PAGE TEXT:

Alkaline hydrolysis goes by many names, including the brochure-friendly bio-cremation, liquid cremation, flameless cremation, and aquamation. For 40 years, it has been used to dispose of animals, as well as human cadavers used in medical research. In the last decade, however, the process has been legalized for regular humans in nearly a dozen US states and three Canadian provinces. In Smiths Falls, a small town southwest of Ottawa, Aquagreen Dispositions began offering the option a year ago, and it has completed nearly 200 operations.

“It brings your body back to its natural state,” Aquagreen Dispositions owner Dale Hilton told the CBC this week. “It’s the same way as being buried in the ground, but instead of taking 15, 20 years to disintegrate, it does it in a quicker process.”

Here’s how it works, and fair warning—it’s gross.

A body is placed into a pressurized 400 gallon drum with a solution of 95% water and 5% potassium hydroxide or sodium hydroxide. The container is heated to 350℉ (175℃) and its contents recirculated for about three hours, which reduces the flesh and organs to liquid and bone. The liquid—a coffee-colored substance that smells like ammonium—gets filtered a few times before being sent down the drain to regular sewage treatment plants. What remains of the bones are dried in a convection oven, pressed into powder and returned to loved ones.

Proponents say that alkaline hydrolysis, which releases about 50 kg of carbon dioxide into the atmosphere, is far more ecologically friendly than cremation, which releases 250 kg.

THE DATA:
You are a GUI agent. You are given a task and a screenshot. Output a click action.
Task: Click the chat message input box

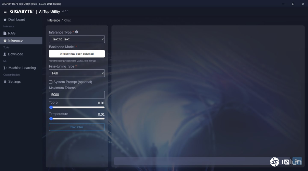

ACTIVITIES:
- 1) According to the text on alkaline hydrolysis, how much carbon dioxide does cremation release into the atmosphere?
- 2) Reproduce the stretch of the alkaline hydrolysis text from "Proponents say that" through "releases 250 kg." word for word.

ANSWERS TO THE PROBLEMS:
- 1) About 250 kg.

- 2)
Proponents say that alkaline hydrolysis, which releases about 50 kg of carbon dioxide into the atmosphere, is far more ecologically friendly than cremation, which releases 250 kg.